Answer: The US, apparently. I was having a discussion with someone recently, and since I have a rather extensive log of comment failures for debugging & analysis purposes (dating back to February 2015!) they suggested that I render a map of where the spam is coming from.

It was such a good idea that I ended up doing just that - and somehow also writing this blog post :P

First, let's start off by looking at the format of said log file:

[ Sun, 22 Feb 2015 07:37:03 +0000] invalid comment | ip: a.b.c.d | name: Nancyyeq | articlepath: posts/015-Rust-First-Impressions.html | mistake: longcomment
[ Sun, 22 Feb 2015 14:55:50 +0000] invalid comment | ip: e.f.g.h | name: Simonxlsw | articlepath: posts/015-Rust-First-Impressions.html | mistake: invalidkey
[ Sun, 22 Feb 2015 14:59:59 +0000] invalid comment | ip: x.y.z.w | name: Simontuxc | articlepath: posts/015-Rust-First-Impressions.html | mistake: invalidkey

Unfortunately, I didn't think about parsing it programmatically when I designed the log file format.... Oops!
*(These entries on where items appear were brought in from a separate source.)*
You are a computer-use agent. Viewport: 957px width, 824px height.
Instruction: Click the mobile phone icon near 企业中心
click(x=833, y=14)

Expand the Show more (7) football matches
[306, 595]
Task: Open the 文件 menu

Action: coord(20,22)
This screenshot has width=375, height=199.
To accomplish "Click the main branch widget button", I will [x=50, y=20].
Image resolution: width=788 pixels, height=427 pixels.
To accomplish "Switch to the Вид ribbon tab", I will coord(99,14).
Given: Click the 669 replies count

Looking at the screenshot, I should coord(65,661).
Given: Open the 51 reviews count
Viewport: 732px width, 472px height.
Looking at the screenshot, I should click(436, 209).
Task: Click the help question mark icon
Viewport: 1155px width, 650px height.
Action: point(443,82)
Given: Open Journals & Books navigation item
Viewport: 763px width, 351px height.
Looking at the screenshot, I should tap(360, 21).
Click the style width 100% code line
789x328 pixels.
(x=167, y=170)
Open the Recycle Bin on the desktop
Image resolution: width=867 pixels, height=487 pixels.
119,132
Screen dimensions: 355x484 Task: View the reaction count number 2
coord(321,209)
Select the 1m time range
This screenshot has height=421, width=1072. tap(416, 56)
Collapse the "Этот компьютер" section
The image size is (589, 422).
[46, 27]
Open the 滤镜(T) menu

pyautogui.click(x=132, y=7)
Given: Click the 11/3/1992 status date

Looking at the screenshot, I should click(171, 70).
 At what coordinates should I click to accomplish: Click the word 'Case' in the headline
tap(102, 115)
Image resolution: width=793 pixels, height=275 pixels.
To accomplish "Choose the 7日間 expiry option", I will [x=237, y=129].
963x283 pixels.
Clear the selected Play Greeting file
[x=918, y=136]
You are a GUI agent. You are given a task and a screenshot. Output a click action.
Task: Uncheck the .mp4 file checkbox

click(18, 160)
It's too late to change it now, I suppose :P

Anyway, as an output, we want a list of countries in 1 column, and a count of the number of IP addresses in another. First things first - we need to extract those IP addresses. awk is ideal for this. I cooked this up just quickly:

BEGIN {
    FS="|"
}

{
    gsub(" ip: ", "", $2);
    print $2;
}

This basically tells awk to split lines on the solid bar character (|), extracts the IP address bit (ip: p.q.r.s), and then strips out the ip: bit.

With this done, we're ready to lookup all these IP addresses to find out which country they're from. Unfortunately, IP addresses can change hands semi-regularly - even across country borders, so my approach here isn't going to be entirely accurate. I don't anticipate the error generated here to be all that big though, so I think it's ok to just do a simple lookup.

If I was worried about it, I could probably investigate cross-referencing the IP addresses with a GeoIP database from the date & time I recorded them. The effort here would be quite considerable - and this is a 'just curious' sort of thing, so I'm not going to do that here. If you have done this, I'd love to hear about it though - post a comment below.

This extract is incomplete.